Pull out every line below that contains the string "width", treating uppercase and lowercase letters as different.

***** SOURCE RECORDS

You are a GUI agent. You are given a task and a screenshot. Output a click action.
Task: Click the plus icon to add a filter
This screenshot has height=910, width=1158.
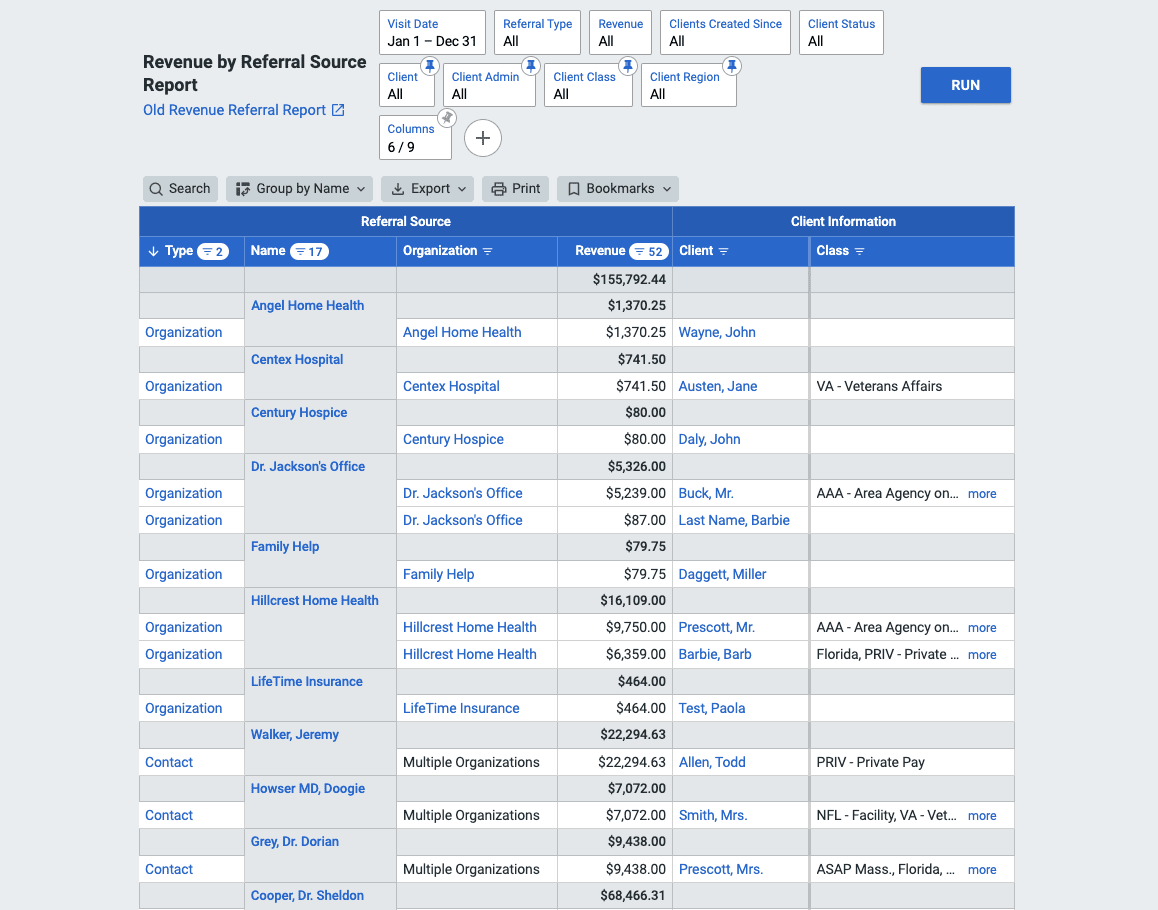[483, 138]
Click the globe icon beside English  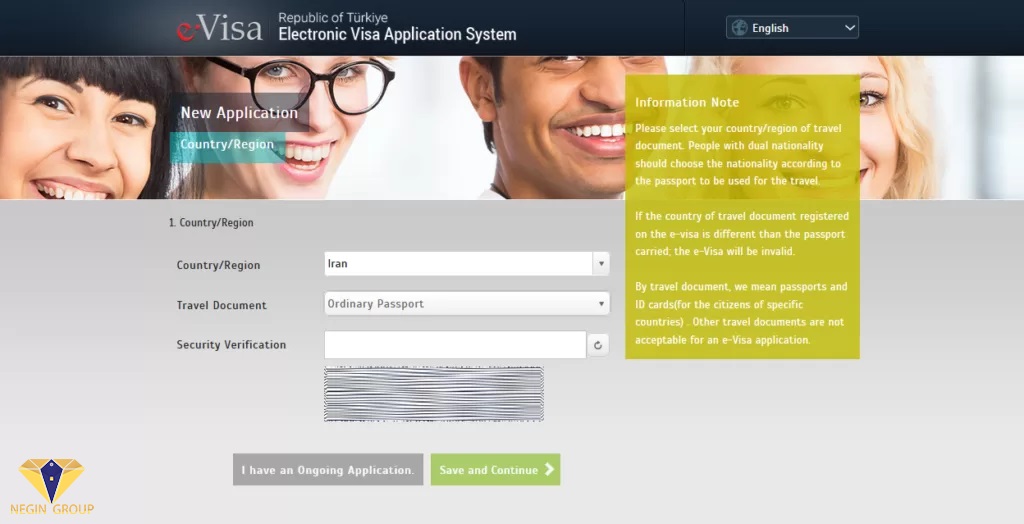coord(739,28)
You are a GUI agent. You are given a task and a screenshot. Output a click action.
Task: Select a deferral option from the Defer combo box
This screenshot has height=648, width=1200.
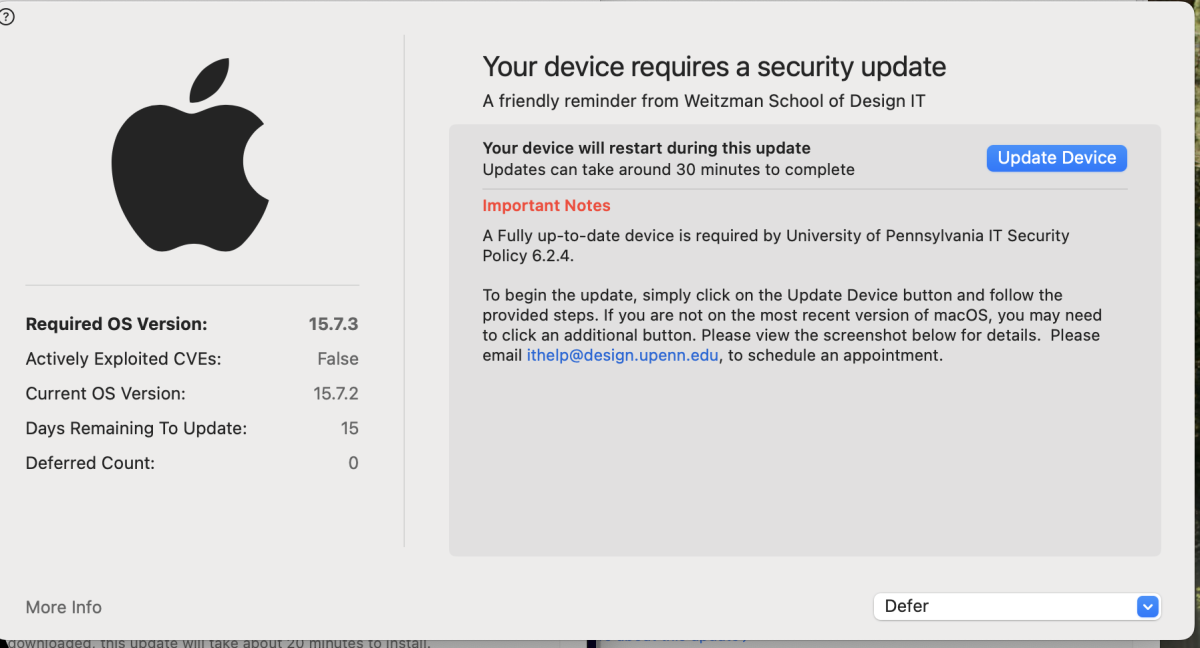[x=1017, y=606]
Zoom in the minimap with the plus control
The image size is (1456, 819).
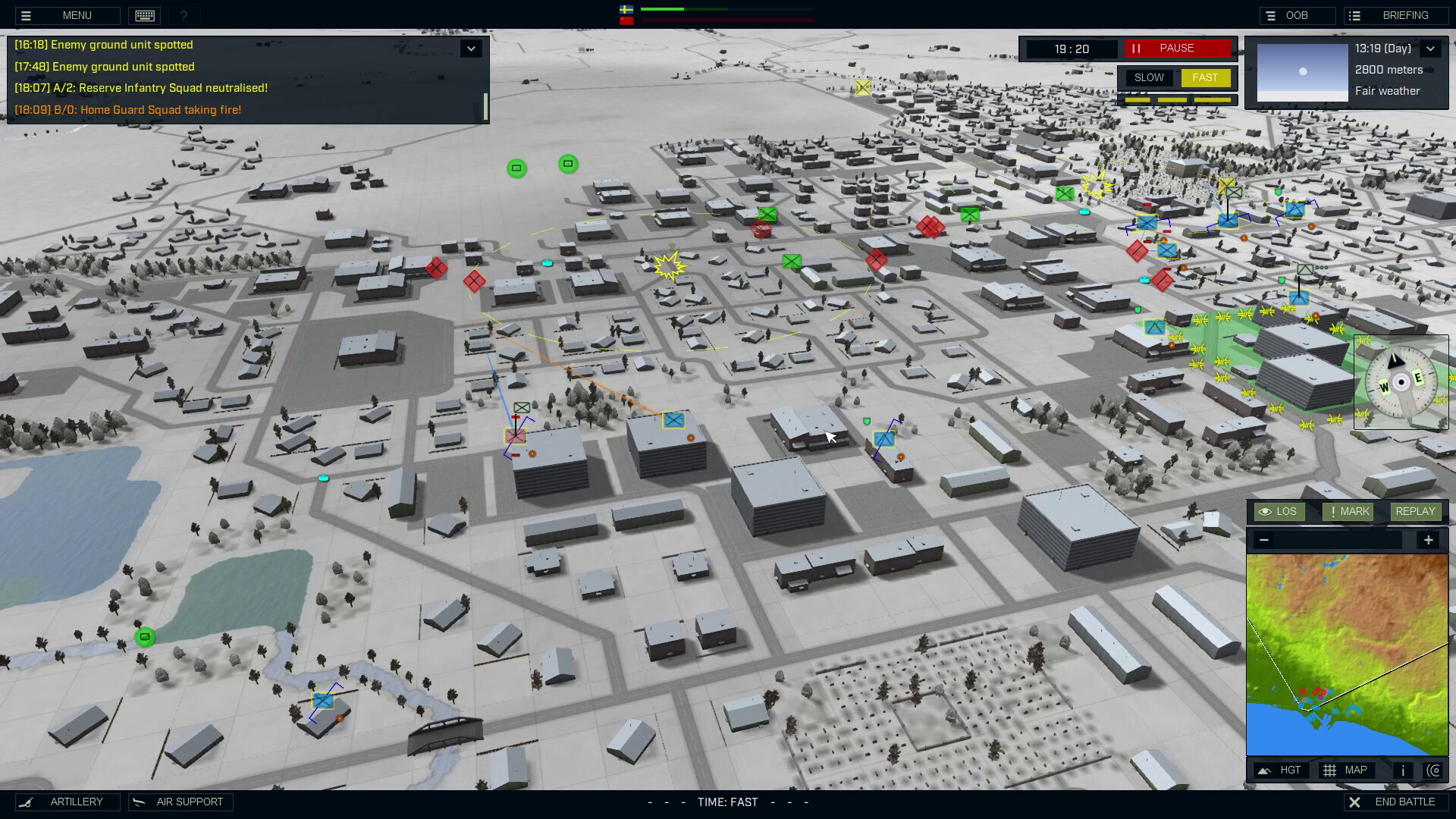1429,540
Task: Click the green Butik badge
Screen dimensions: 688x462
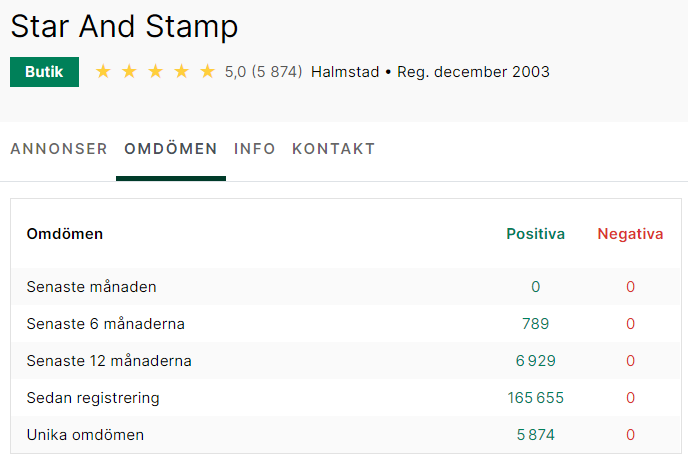Action: (44, 72)
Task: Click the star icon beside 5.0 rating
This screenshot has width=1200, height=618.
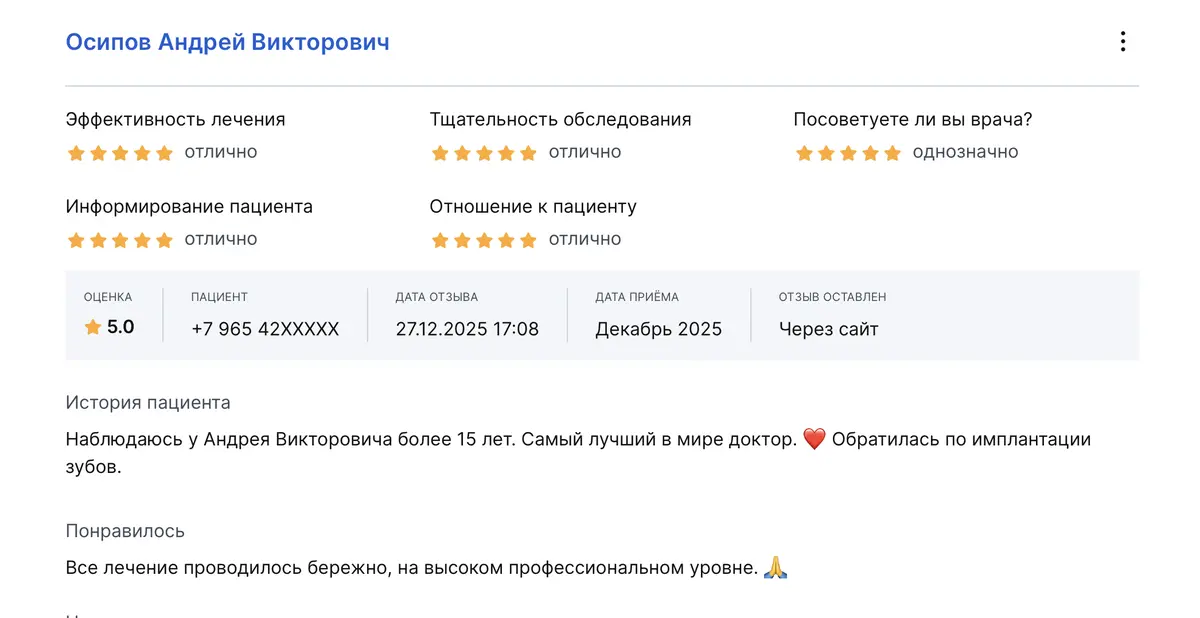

**********

--- SOLVED EXERCISE ---
This screenshot has height=910, width=1158.
This screenshot has height=648, width=1200.
This screenshot has width=1200, height=618.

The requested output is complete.